「スポーツ遺伝子は勝者を決めるか?」書評 遺伝も環境も、どちらも重要
評者: 佐倉統
/ 朝⽇新聞掲載:2014年11月16日
スポーツ遺伝子は勝者を決めるか? アスリートの科学
著者:デイヴィッド・エプスタイン
出版社:早川書房
ジャンル:スポーツ
ISBN: 9784152094773
発売⽇: 2014/09/25
サイズ: 19cm/445p
スポーツ遺伝子は勝者を決めるか?—アスリートの科学 [著]デイヴィッド・エプスタイン
スポーツの秋。手に汗握る熱戦の数々。だが、その勝敗や成績が遺伝子であらかじめ決まっているとしたら、ちょっと興ざめかもしれない。
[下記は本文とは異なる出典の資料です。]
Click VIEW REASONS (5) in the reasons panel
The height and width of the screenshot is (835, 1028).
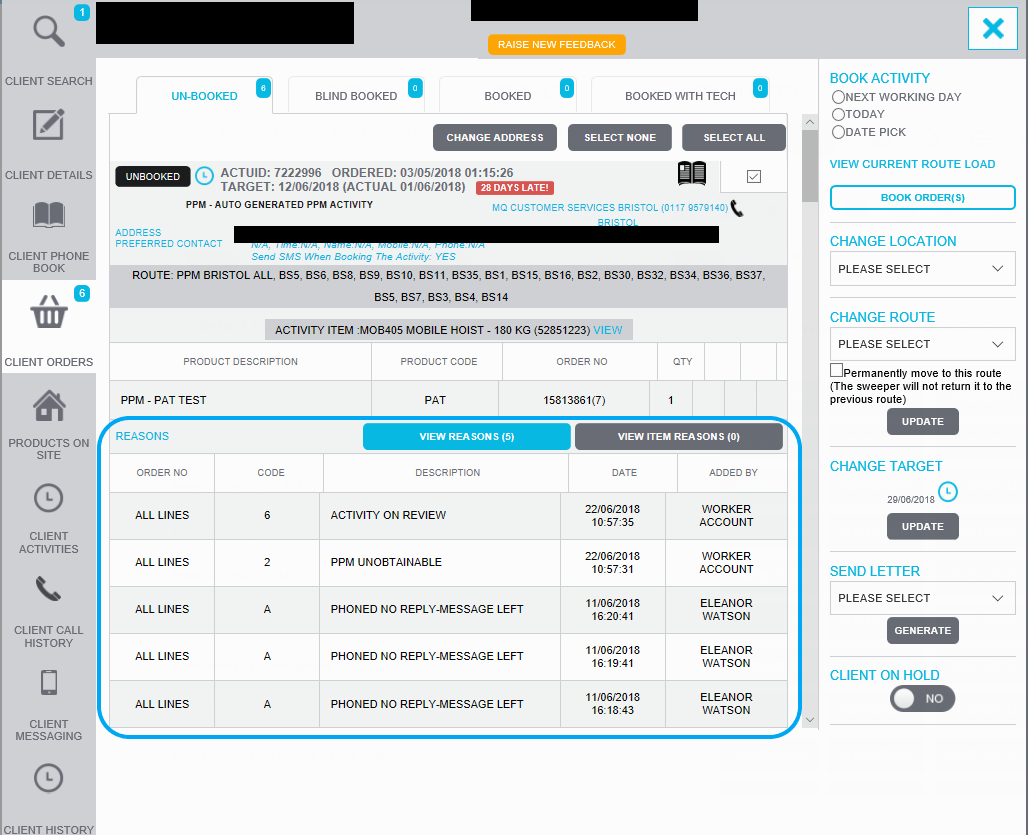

運動能力を決めるのは遺伝か環境か? この古くて新しい問題に、著者は正攻法で迫る。まずは学術論文をくまなく精査して、研究成果を総覧する。次に、興味深い研究者に直接取材をおこなう。さらに、独特の遺伝的素因を持っている世界中のアスリートたちにも、インタビュー調査を敢行する。かくして、厳密な科学研究の分厚い成果と、ジャーナリスティックな物語性を、見事に融合させた。
遺伝的要因も環境要因も、どちらも大きな役割を果たしているという結論は、穏当で真っ当なものである。
著者がこの領域で仕事をすることになったきっかけのひとつは、遺伝的疾患によって若くして亡くなった、高校時代の友人への追悼の念だという。いい話だ。
翻訳も読みやすい。読書の秋にお薦めの一冊。